■ **What you have to do**
Starting at the line that contains "Instruction: Toggle the", copy every line to the end of the material below exactly, and omit the pictures.

■ **Source records**
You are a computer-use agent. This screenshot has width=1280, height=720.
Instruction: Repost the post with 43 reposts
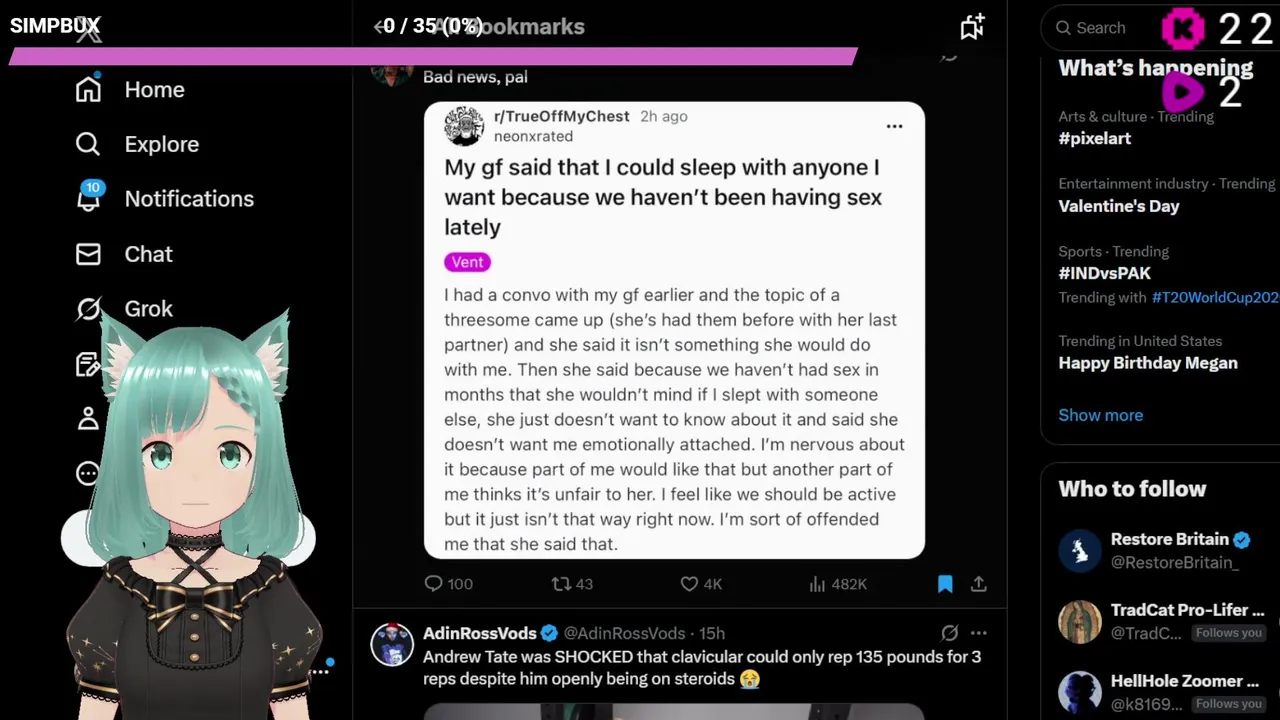click(x=561, y=584)
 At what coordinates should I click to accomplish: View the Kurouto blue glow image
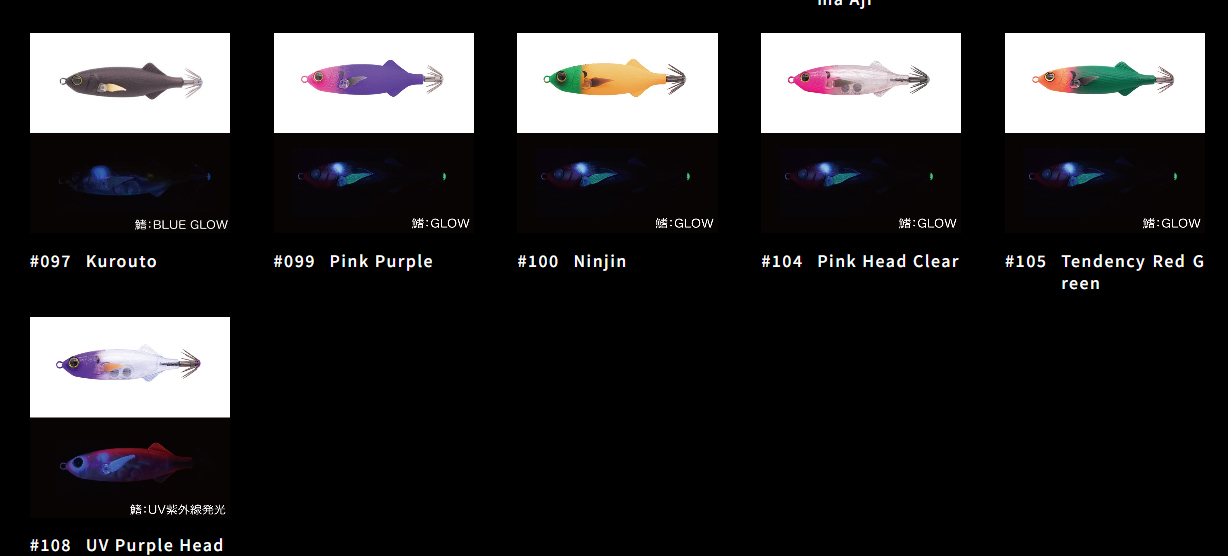pyautogui.click(x=130, y=183)
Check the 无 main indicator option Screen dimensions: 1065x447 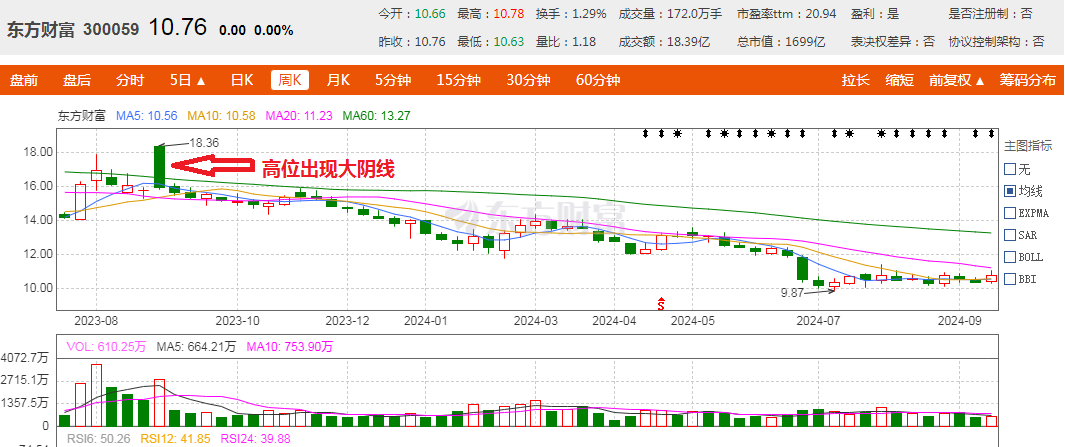pos(1009,169)
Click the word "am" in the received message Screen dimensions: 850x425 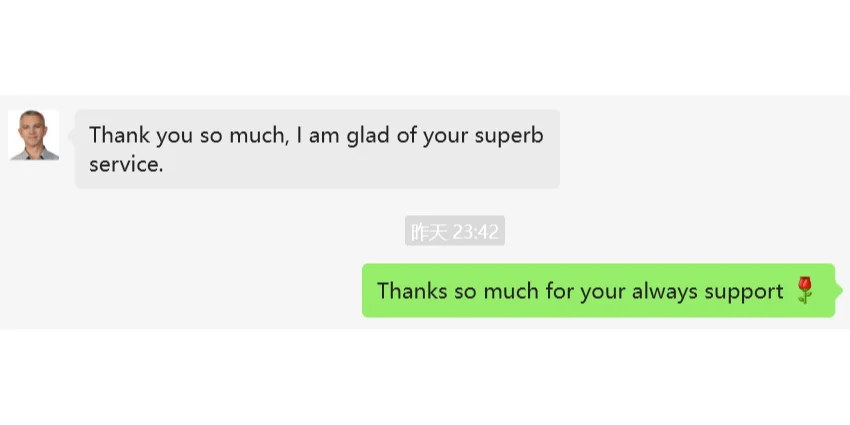[324, 136]
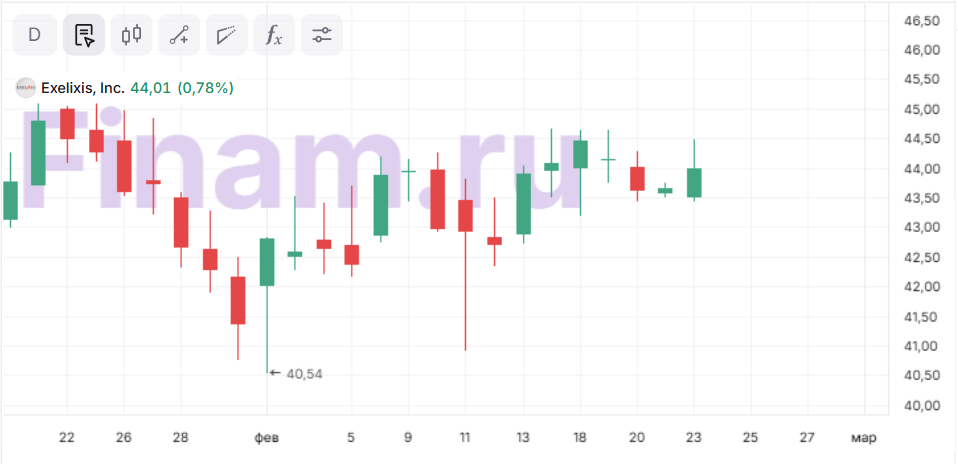This screenshot has height=464, width=958.
Task: Open the fx indicators menu
Action: tap(273, 35)
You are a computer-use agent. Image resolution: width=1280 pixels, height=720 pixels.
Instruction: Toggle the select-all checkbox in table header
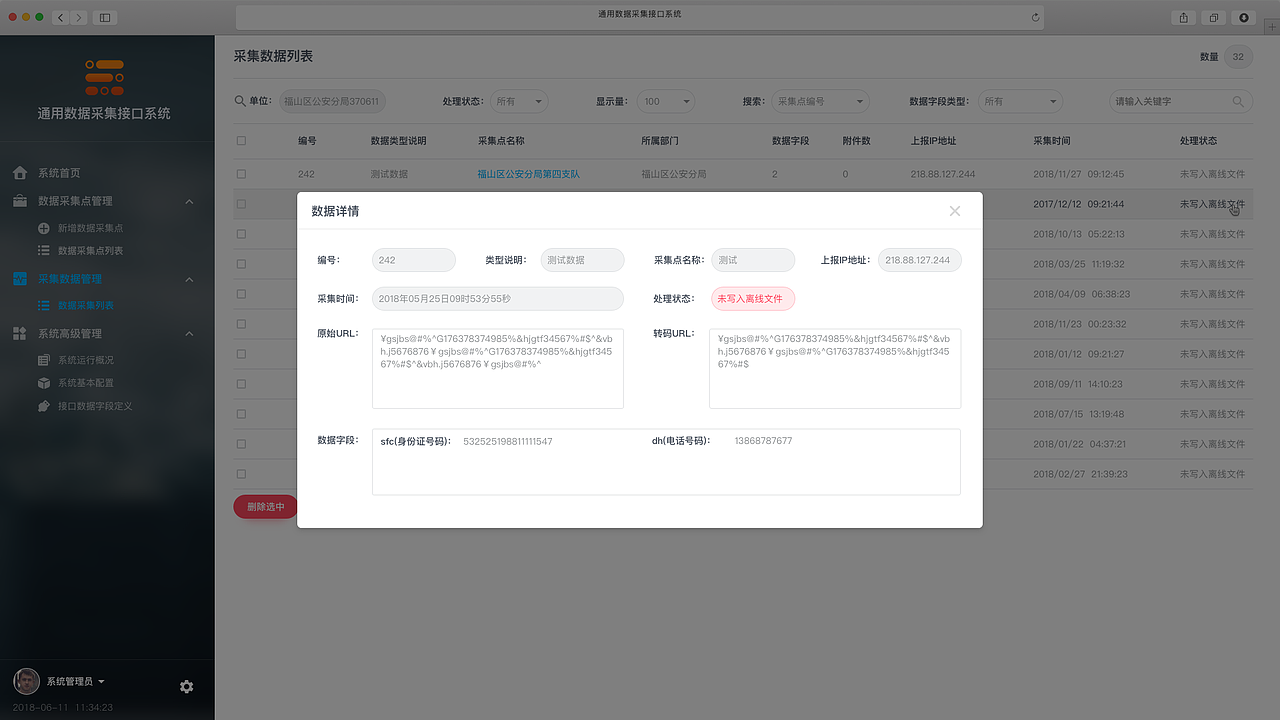240,140
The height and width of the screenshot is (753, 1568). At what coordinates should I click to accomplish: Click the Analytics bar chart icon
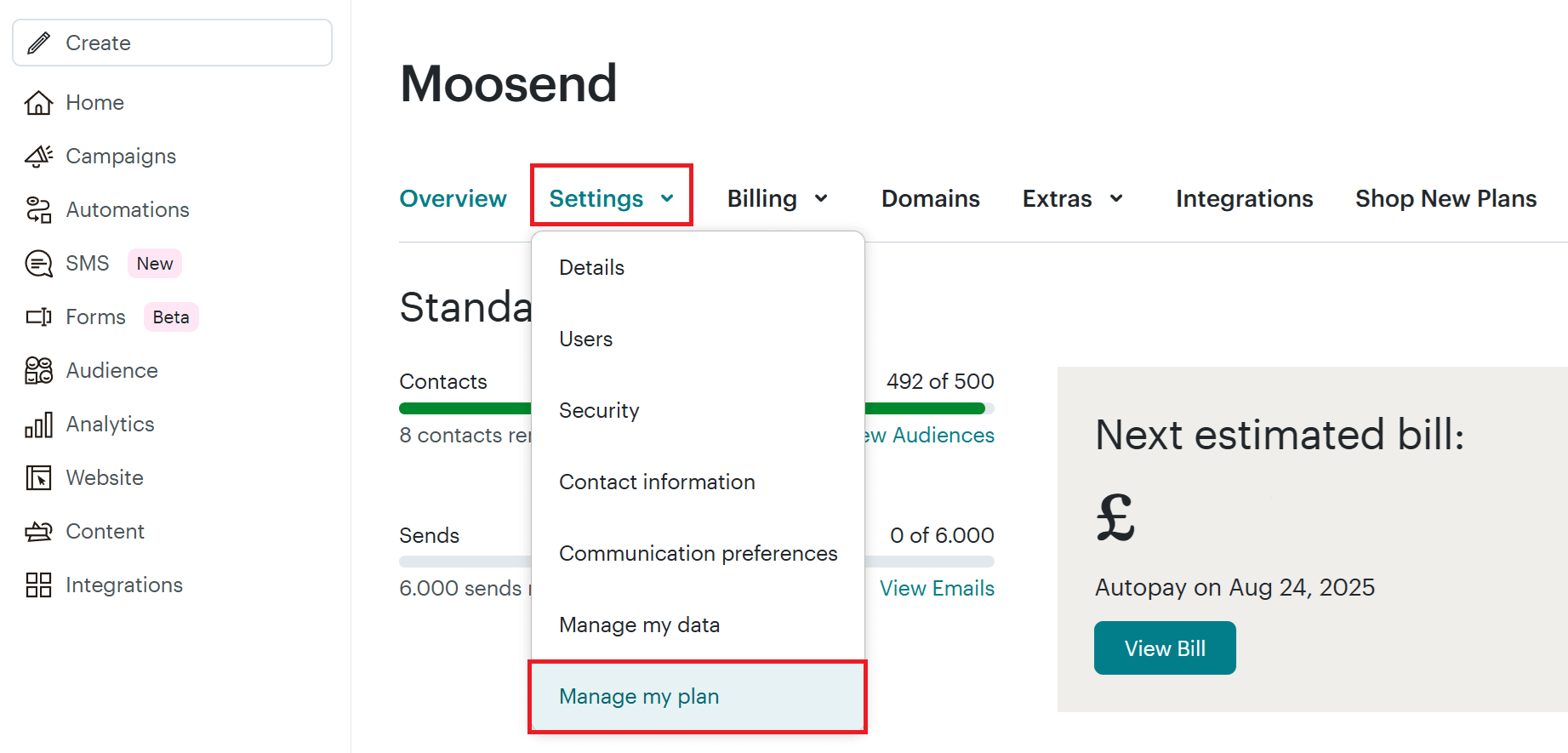38,425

■ **Task solution**
Instruction: Toggle the select-all checkbox in table header
240,140
The height and width of the screenshot is (753, 1568). At what coordinates should I click to accomplish: Click the Analytics bar chart icon
38,425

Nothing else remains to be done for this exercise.